J’ai reçu de vous depuis Strasbourg en Alsace

1° un effet de commerce signé Hyrvoix fils courtier négociant à Francfort sur Mein, tiré sur Hyrvoix père, négociant à Strasbourg, et payable chez M. Hypgé contrôleur des messageries à Stasbourg. — Impayé.

Sur le reçu de votre lettre chargée je m’étais transporté de Bade, où j’avais succombé sous une série de refaits à la même [table] où jouait S.A.Sérénissime….

10 heures moins ¼. Arrêté par l’annonce du déjeuner.

[en haut à gauche du verso du premier feuillet : sept. 38]

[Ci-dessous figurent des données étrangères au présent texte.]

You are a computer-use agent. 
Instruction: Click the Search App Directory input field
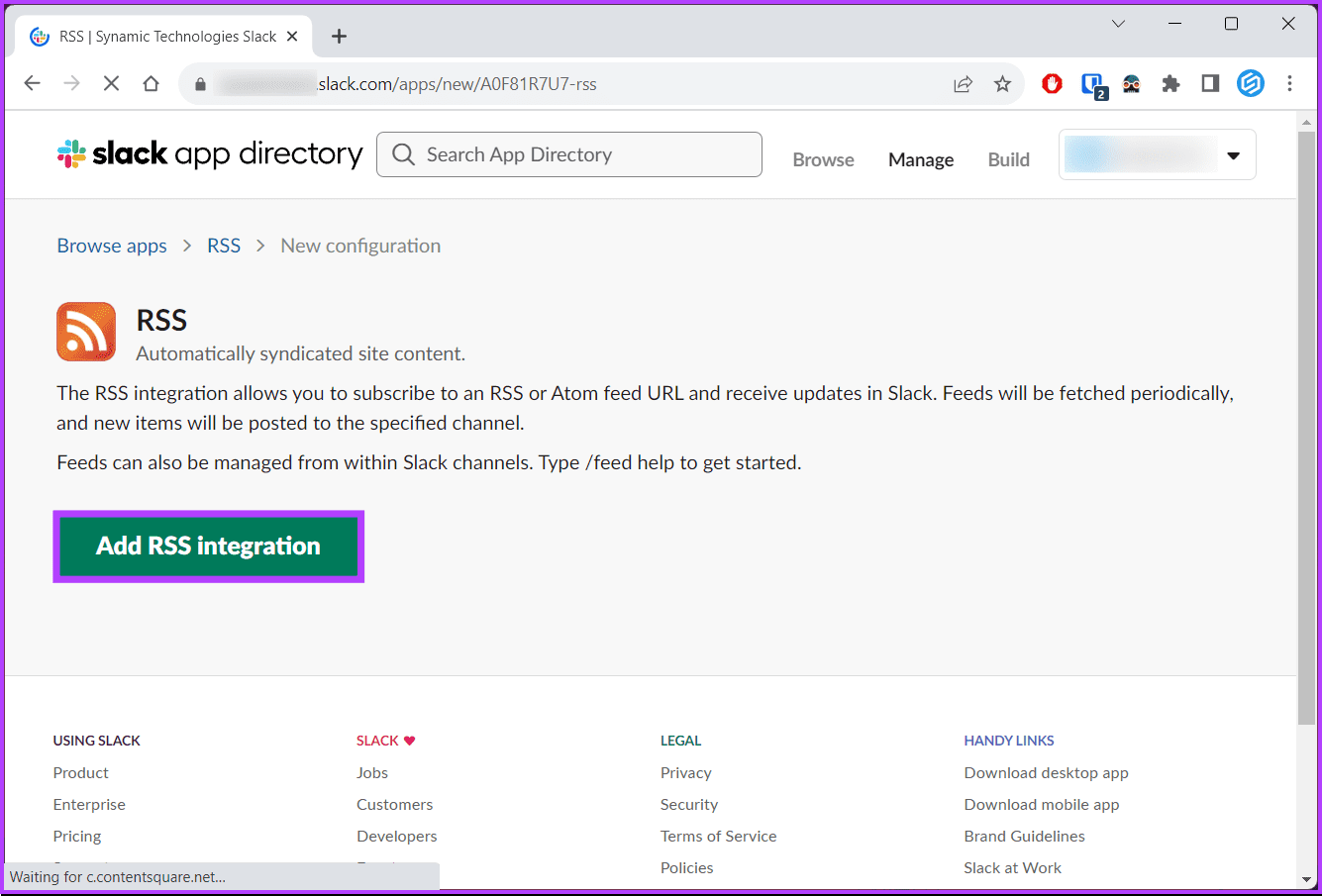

le grand-duc de Hesse. — Enfin j’étais rasé, comme on dit dans le monde. C’est alors que je vous écrivis cette épître joyeuse en vers macaroniques où j’ai fait preuve d’une si haute philosophie.

J’ai attendu votre réponse huit grands jours, vivant à l’hôtel du Soleil sur la foi de mon bagage, mais sans un sou de poche. Bénazet ne tenait pas encore la banque, sans quoi je lui aurais emprunté quelques louis en qualité d’a comme fait tout le monde en pareil cas... Tous les deux jours j’allais interroger la poste ; enfin une lettre arrive.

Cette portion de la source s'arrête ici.